21 Image Composite -- Ultra-Naked-Eye

Now that looks really lovely to us, very naked-eye indeed, doesn't it? This is about what you'd see under clear skies (those of you who have experienced a few can better judge the similarities), perhaps using a small pair of binoculars. Look at your monitor from several feet, through a pair of cardboard tubes, to simulate that kind of impression. We've been told this may be the best eclipse image yet made. Perhaps. But -- in eclipses there is always a good portion of hype, it's just the nature of the spectacle. So every eclipse becomes "the Eclipse of the Century!" "The Most Spectacular Eclipse Ever Witnessed!" "The Last Great Solar Eclipse!", and so on, ad nauseum. We do keep trying to improve our images (many teensy improvements do add up), and learn a lot in the effort. I think it would be improbable if cool persistence didn't result in a gradual improvement for many reasons, increments of several kinds, even if modest.
Assume now that you have either a stronger pair of binocs, or a small rich-field telescope to view totality. Then you'd see something more like the next image.

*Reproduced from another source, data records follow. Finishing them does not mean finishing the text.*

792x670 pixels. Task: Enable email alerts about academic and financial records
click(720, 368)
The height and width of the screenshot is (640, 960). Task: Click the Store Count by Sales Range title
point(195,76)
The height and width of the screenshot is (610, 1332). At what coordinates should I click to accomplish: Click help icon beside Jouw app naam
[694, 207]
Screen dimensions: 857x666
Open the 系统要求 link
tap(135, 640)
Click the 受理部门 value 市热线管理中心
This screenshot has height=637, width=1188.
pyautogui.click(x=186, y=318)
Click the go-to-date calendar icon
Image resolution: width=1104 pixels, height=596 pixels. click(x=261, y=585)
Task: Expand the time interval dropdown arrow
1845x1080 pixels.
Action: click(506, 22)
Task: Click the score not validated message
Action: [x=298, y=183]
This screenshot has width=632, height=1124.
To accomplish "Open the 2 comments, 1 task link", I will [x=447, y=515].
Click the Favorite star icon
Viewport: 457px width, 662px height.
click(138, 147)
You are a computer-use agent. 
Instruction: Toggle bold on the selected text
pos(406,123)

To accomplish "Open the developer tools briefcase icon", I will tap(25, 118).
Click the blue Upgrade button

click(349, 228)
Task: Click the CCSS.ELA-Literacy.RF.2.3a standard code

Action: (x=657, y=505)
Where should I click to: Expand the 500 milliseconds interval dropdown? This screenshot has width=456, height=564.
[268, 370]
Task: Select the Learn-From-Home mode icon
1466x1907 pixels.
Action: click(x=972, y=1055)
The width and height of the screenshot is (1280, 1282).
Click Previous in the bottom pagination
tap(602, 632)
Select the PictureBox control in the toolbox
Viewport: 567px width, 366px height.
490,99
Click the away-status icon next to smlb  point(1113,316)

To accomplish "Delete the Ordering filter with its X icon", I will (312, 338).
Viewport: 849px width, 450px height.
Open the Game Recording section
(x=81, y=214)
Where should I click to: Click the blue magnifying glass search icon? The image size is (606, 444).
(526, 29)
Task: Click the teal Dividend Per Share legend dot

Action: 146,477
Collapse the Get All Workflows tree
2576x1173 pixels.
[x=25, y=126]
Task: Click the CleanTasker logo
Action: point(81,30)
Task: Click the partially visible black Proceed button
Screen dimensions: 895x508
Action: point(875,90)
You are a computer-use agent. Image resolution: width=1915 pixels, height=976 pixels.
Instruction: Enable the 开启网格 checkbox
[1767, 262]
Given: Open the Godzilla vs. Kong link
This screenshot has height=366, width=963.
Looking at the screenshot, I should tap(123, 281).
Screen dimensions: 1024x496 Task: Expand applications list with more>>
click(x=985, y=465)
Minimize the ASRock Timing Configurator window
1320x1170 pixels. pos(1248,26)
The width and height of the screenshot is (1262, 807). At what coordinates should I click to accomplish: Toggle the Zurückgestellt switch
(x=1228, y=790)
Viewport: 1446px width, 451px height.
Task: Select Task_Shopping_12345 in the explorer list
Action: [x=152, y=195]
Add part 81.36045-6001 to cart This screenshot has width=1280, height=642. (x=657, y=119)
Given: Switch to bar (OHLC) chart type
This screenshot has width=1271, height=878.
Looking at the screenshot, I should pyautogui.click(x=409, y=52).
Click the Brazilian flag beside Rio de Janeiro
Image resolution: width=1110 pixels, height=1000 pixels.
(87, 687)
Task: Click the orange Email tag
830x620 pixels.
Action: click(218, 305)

You'll note the prominences better, and the roughness of the lunar limb (more on that next). I've never noticed much of the Moon's dark Earth-facing side during mid-totality, even though with most of the Earth's bright side reflecting onto the Moon (it's called "earthshine") you ought see some of it. In longer exposures you do. One perceives that the corona is a bit brighter than expected, the prominences even more so, seen this way, especially if it's your first totality. (Note: to let the prominences shine out naturally, the corona is darkened very slightly in this CU view.) I've yet to experience a really dark eclipse, one you could not, say, make out the headlines on a newspaper easily. You need a very large shadow for that, to be in the middle of it, with a lowish sun at the least activity phase of the solar cycle. Otherwise, think of mid dusk rather than night, with the brightness of the full Moon above, coming from the corona, but also some "sunset" colors all around scattering even more light onto your environs. Filmmakers try often to capture "the magic hour" which this very much resembles, although sans the dramatic pearly tones and pink details overhead. It's just beautiful, truly.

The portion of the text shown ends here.